The # of New Accounts metric is computed using the above table in update_blocklog for all chains with archive nodes.

Reaped Accounts

The list of accounts that are newly present in one day and were not present on the previous day is kept in the following date-partitioned table:

  • substrate-etl.{relayChain}.accountsreaped{paraID}

for all chains e.g. for Polkadot and Karura:

  • substrate-etl.polkadot.accountsreaped0
  • substrate-etl.kusama.accountsreaped2000

It is computed using the balances table. Note an account can be "reaped" multiple times in a day range, e.g. reaped on day N, new on day N+1, reaped again on day N+2.

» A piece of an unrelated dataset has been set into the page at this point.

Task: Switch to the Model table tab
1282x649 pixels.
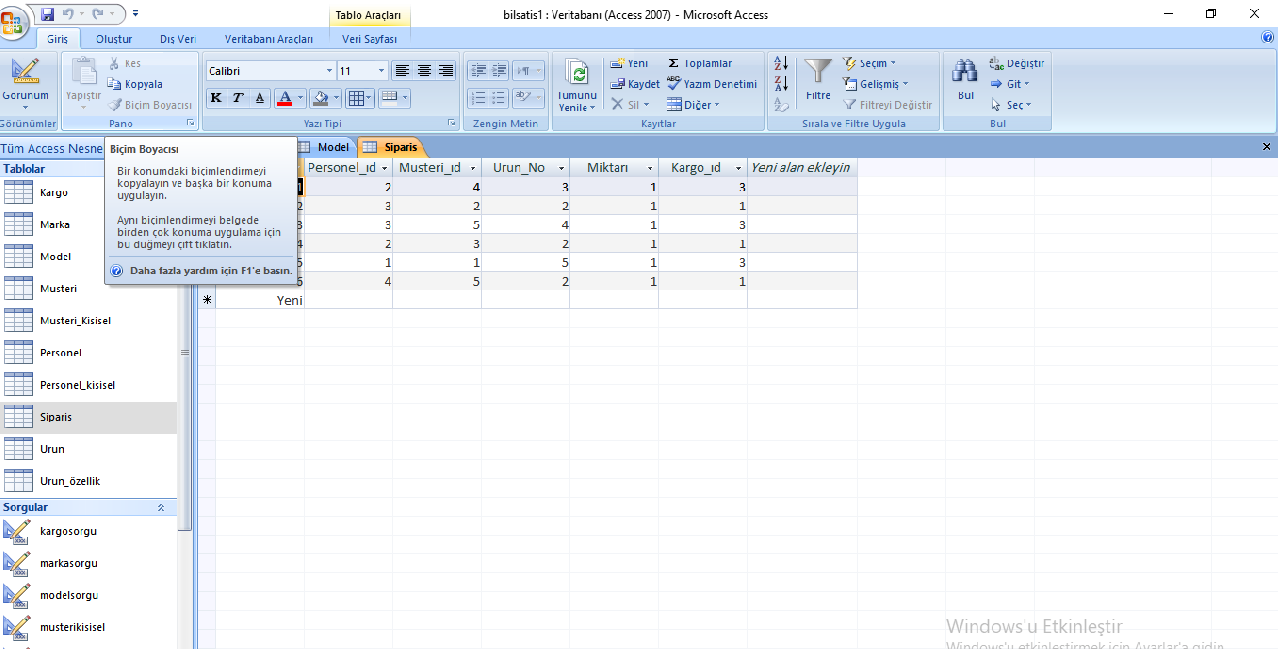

The # of Reaped Accounts metric is computed using the above tables in update_blocklog for all chains.

Extrinsics

The # of Signed Extrinsics is computed using the following table using the column signed using update_blocklog for all chains:

  • substrate-etl.{relayChain}.extrinsics{paraID}

Events

The # of Events metric is computed using the following table, and includes events from both signed and unsigned extrinsics using update_blocklog:

  • substrate-etl.{relayChain}.events{paraID}

Transfers

The # of Transfers metric is computed using the following table, and includes transfers from both signed and unsigned extrinsics using update_blocklog

  • substrate-etl.{relayChain}.transfers{paraID}

Important: Because some parachains include duplicate events for the same underlying transfer, a best effort was made to dedup events to only include one event. Further details concerning XCM Transfers will be provided.

XCM Transfers

The process of matching XCM Transfers between an origination chain and a destination chain with topics will be detailed further in Q3 2023.

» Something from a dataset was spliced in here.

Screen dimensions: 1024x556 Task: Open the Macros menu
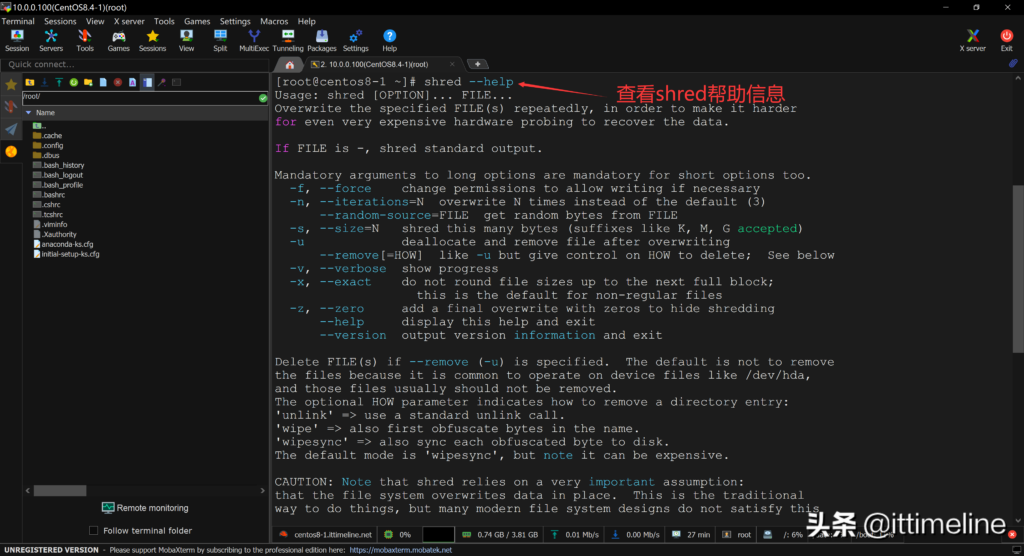tap(274, 21)
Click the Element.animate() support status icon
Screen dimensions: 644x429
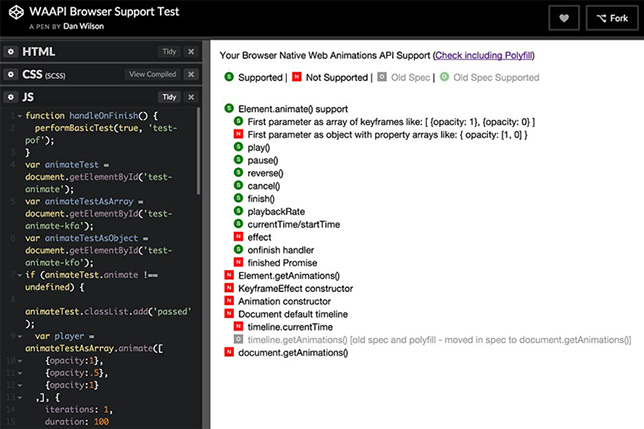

Important: Because some parachains do not provide archive nodes (see "Issues"), only tables from chains that provide archive nodes can be included. If new archive nodes become available for these chains, the above datasets may be adjusted.

The above is computed with dump_networkmetrics once all chains have completed that can be ignored (marked with an "Ignore" flag). Some chains without archive nodes must be ignored (generally these are new chains) as a condition in the above aggregation. Otherwise this is initiated once all chains are marked as Audited or AuditRequired.